Y tu guitarra eléctrica, el último cigarro, la cartera de cuadros, el pendiente que cayó por tu lavabo. El reloj de tu comunión, tu rincón favorito, la rueda de repuesto. Give me fire. Y quemamos todo esto, en un escenario antes de un concierto.
Derribemos la penumbra en un baile de luz. Destapemos a la Luna, que se mire cara a cara con el Sol.
Destruyamos lo que nos hace daño, la espina en el paladar, la quemadura de un incendio originado en nuestro centro, el escalón con el que siempre tropezamos.
Saltemos a la comba en la azotea del edificio más alto.
Rasquémonos el cielo.
Dolámonos en otro sitio. Dolámonos en los codos, en la nuca, dolámonos en el ombligo, quizás así olvidemos qué es lo que realmente nos duele.
Despidámonos de las piedras a las que pusimos nombre, echémoslas a la trituradora.
Hagamos una oda a los baños públicos.
Esos lugares con espejos repletos de arte con pintalabios, en los que nadie se libra de resbalarse con líquidos extraños.
Donde la gente se ensucia de lágrimas.
Donde firmar un abastecimiento de caricias con las manos, darnos la paz como hermanos, salir sin mirar atrás.
Salas de negocio, donde se firman contratos durante sesiones de ocio.
Donde no sé por qué, pero no existen los mediodías.
Sitio de paso, punto de encuentro en conciertos, motel privado para algunos en invierno.
Donde aullar y cacarear en una lluvia de tornillos, para que otros niños perdidos los recojan y vendan en ebay.
Y después de esta oda sin sentido, invitemos al tiempo perdido a una conferencia, o que le encierren de una vez por todas en la prisión de la indiferencia.
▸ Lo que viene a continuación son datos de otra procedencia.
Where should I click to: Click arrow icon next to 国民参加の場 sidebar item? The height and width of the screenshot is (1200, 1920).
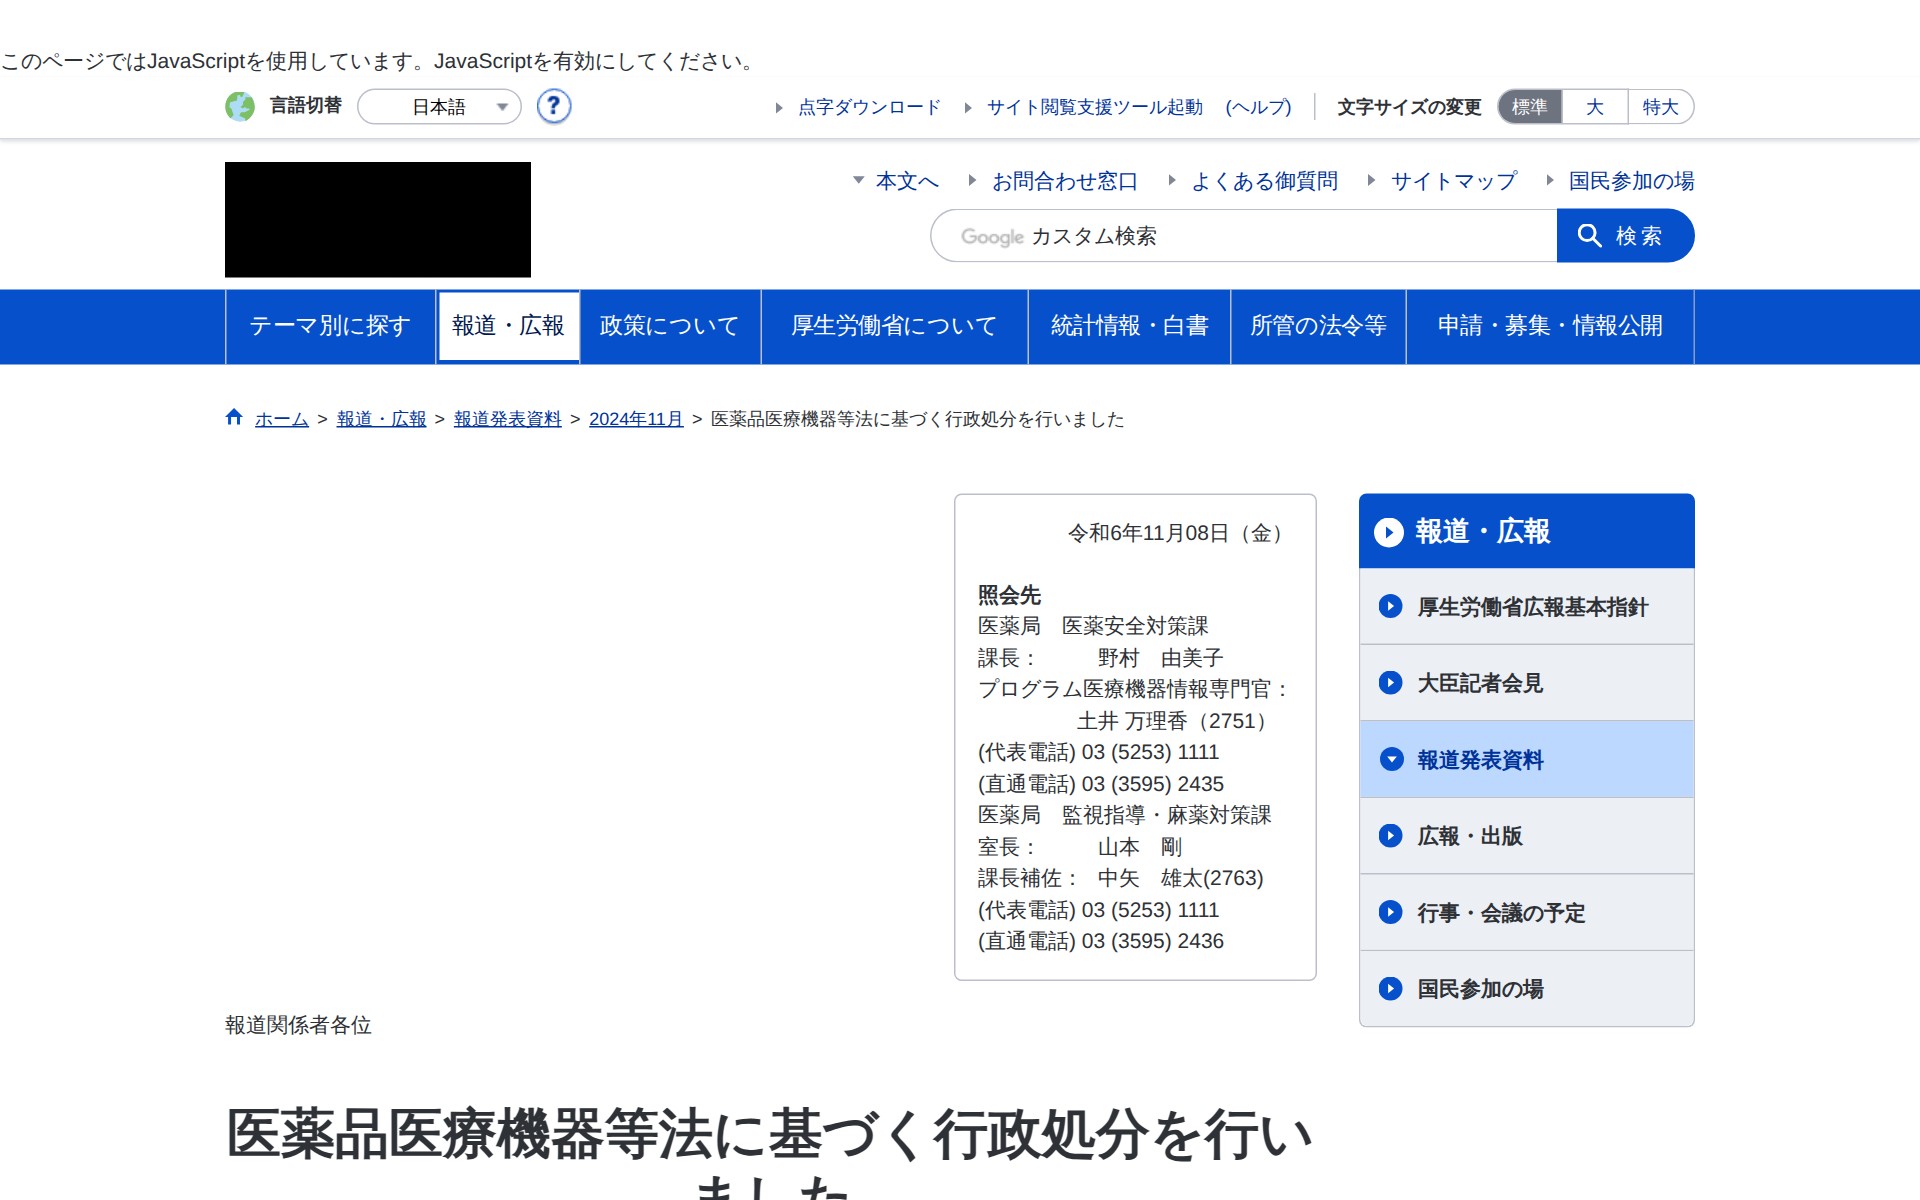click(1390, 989)
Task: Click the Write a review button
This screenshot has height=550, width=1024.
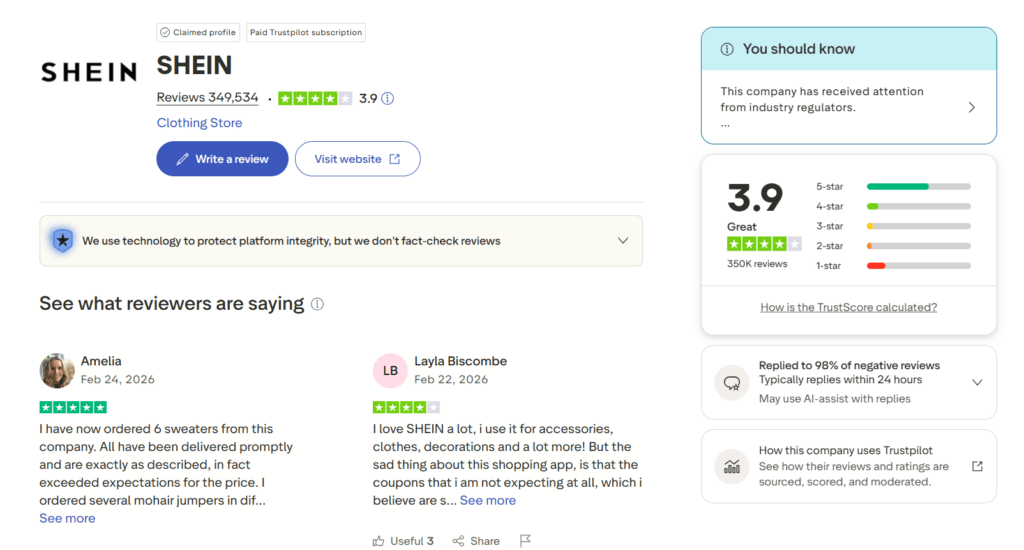Action: coord(222,159)
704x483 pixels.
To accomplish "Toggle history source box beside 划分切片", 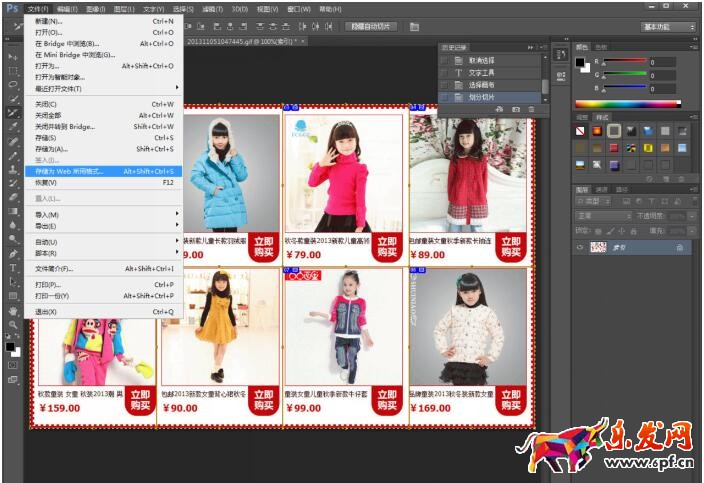I will pos(445,97).
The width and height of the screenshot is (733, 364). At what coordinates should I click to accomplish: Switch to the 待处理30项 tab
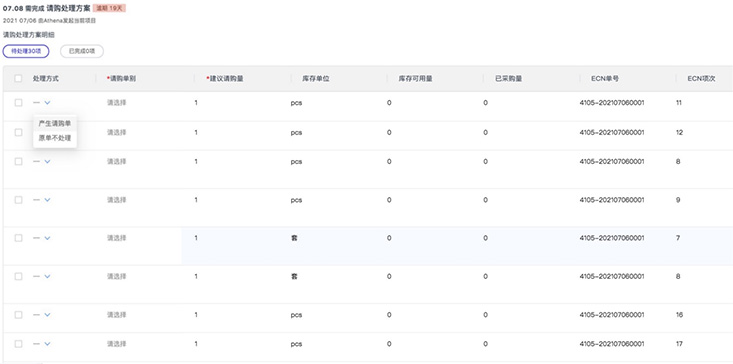point(26,51)
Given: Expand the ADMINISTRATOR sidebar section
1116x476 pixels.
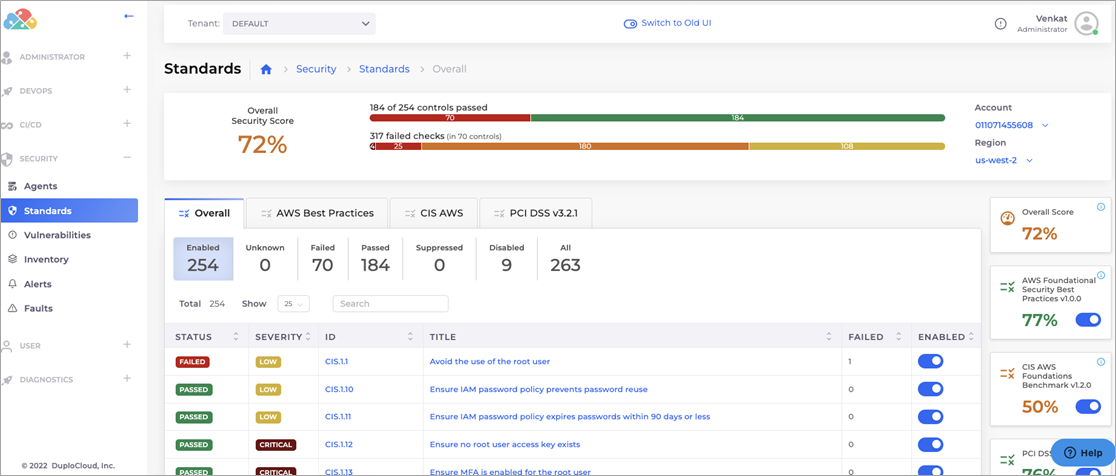Looking at the screenshot, I should tap(127, 55).
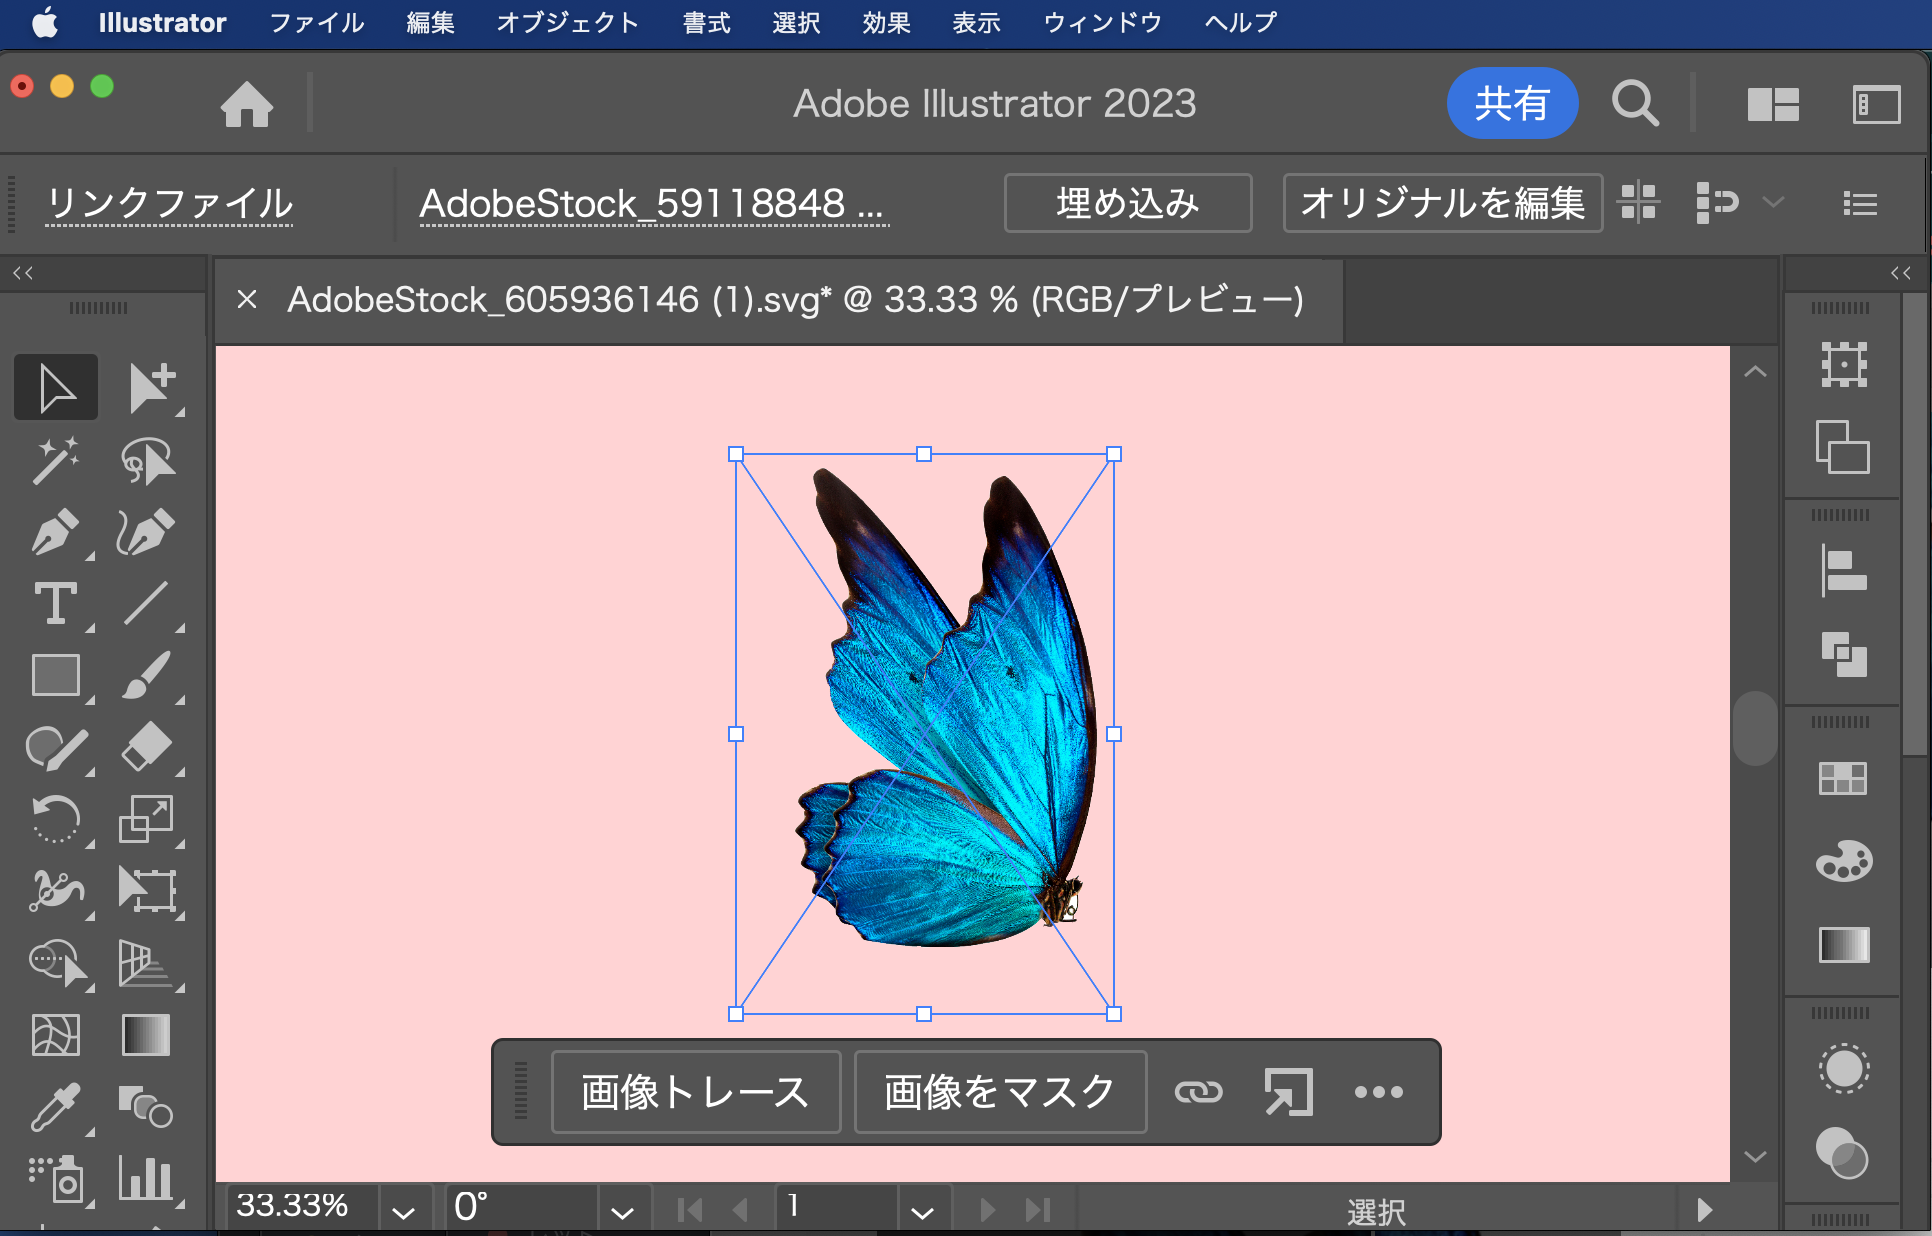Select the Selection tool
This screenshot has width=1932, height=1236.
tap(55, 387)
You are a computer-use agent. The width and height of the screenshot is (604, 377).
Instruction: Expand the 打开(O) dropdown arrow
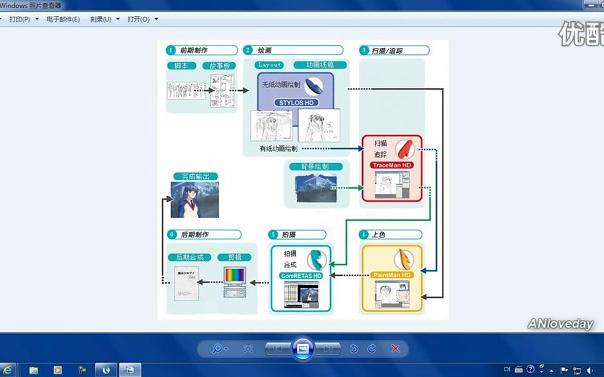click(x=156, y=19)
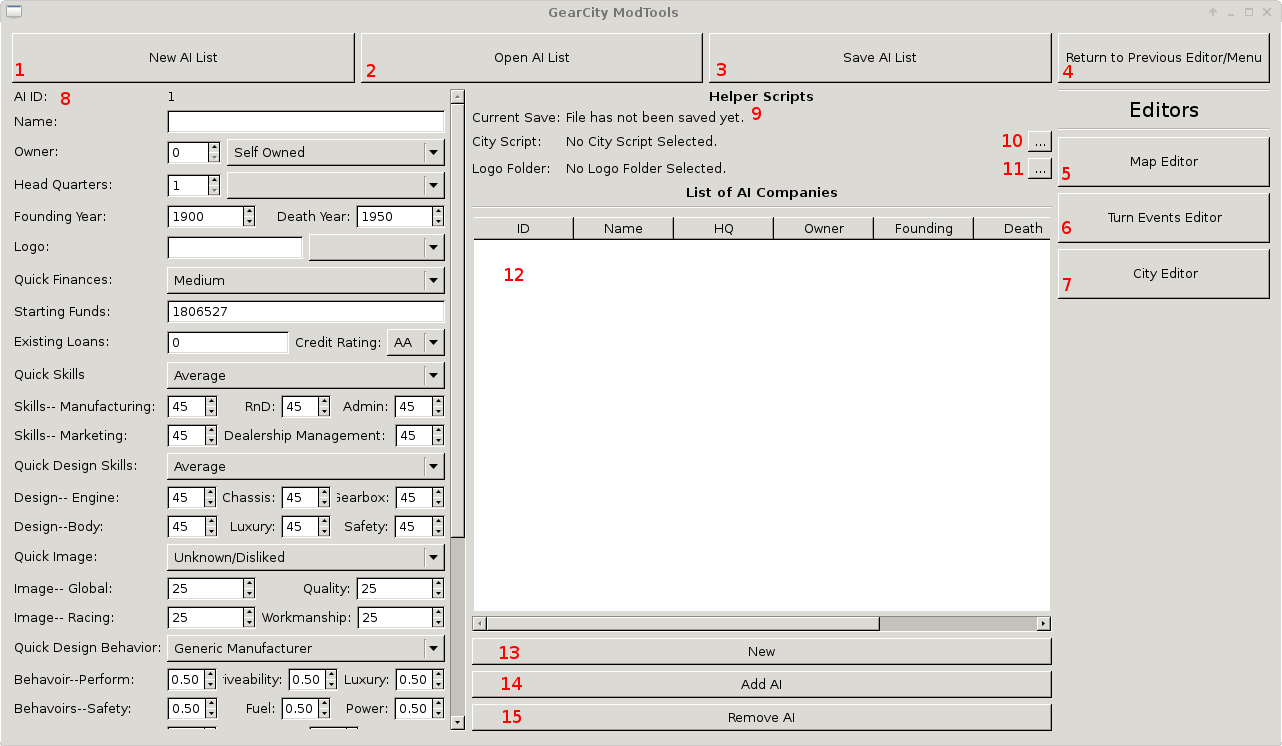Click the City Script browse button
Viewport: 1282px width, 746px height.
[x=1040, y=141]
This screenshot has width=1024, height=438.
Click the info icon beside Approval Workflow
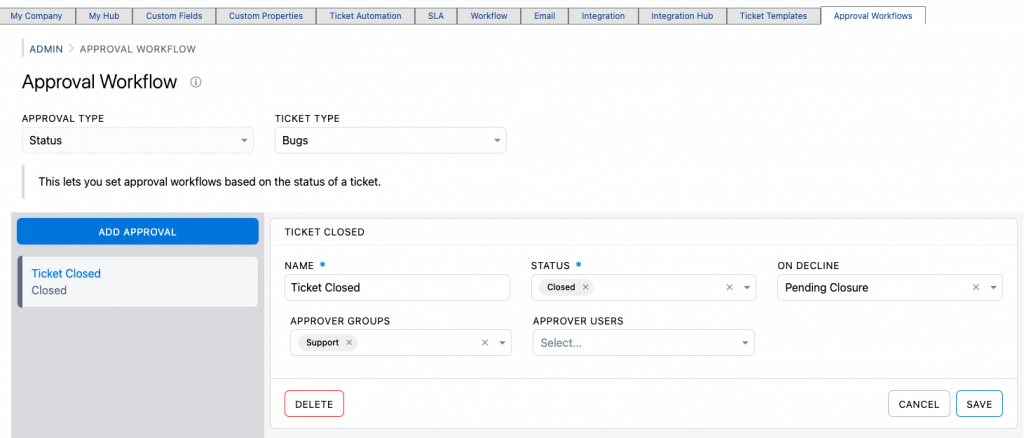(x=196, y=82)
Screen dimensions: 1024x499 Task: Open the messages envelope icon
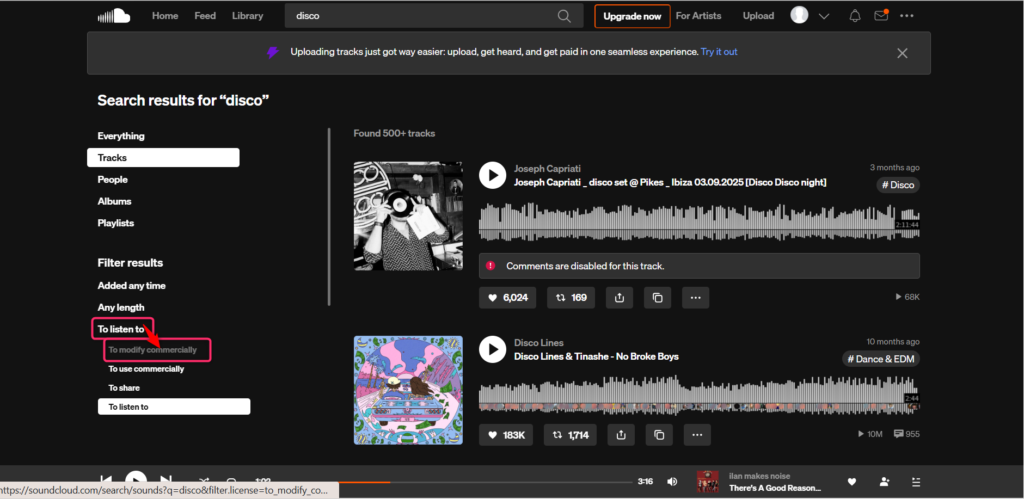click(881, 16)
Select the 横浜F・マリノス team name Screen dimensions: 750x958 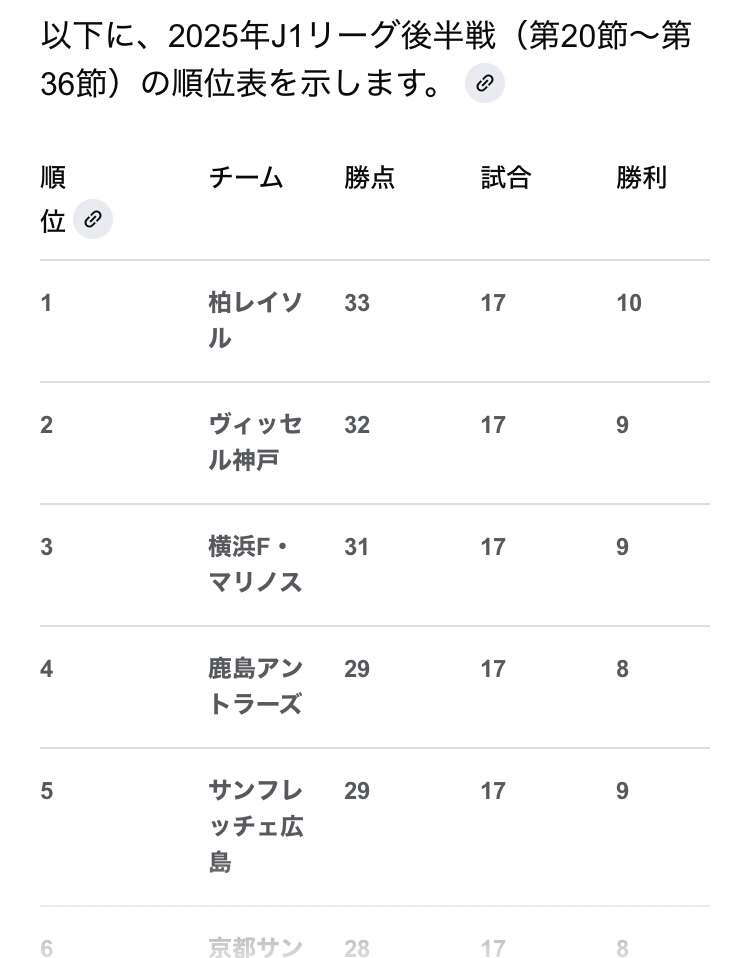pyautogui.click(x=255, y=564)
Hagamos una crisálida con la piel donde se tatuan las heridas.
Encerremos el dolor mucho tiempo, olvidémoslo, hasta que un día empiece a palpitar y algo nuevo salga volando, sin dramas.
Escuchemos los graznidos de la piel cuando alguien se marcha.
Mareemos a las perdices que se escaparon de los finales felices.
Abrámonos el pecho, es algo común, ya me pasó.
Dentro había un cielo azul con pájaros y corrientes de aire de todas las temperaturas.
También había un iceberg del que sólo se podía ver la punta, sin pistas de sus dimensiones verdaderas.
Un día se me abrió el pecho, era tan inmenso lo que encerraba que el dolor me dejó sin respiración.
A veces intento cerrarlo, porque temo que mi cielo se estire tanto que al final acabe por romperme, o separarme en dos mitades, o hacerme desaparecer y fundirme con el cielo de ahí fuera.
Un día se me abrió el pecho y supe que nadie sería capaz de cubrirlo o coserlo. Que a partir de entonces, siempre quedaría una grieta y sería inevitable que las cosas se colaran sin darme cuenta.
Abramos grietas.
Reventémonos las pesadillas.
Elijamos el delirio para no enloquecer.
Rajémonos el alma a ver si sangra aire encerrado.
Busquémonos los ojos.
Porque al final...todos seremos relojes rotos.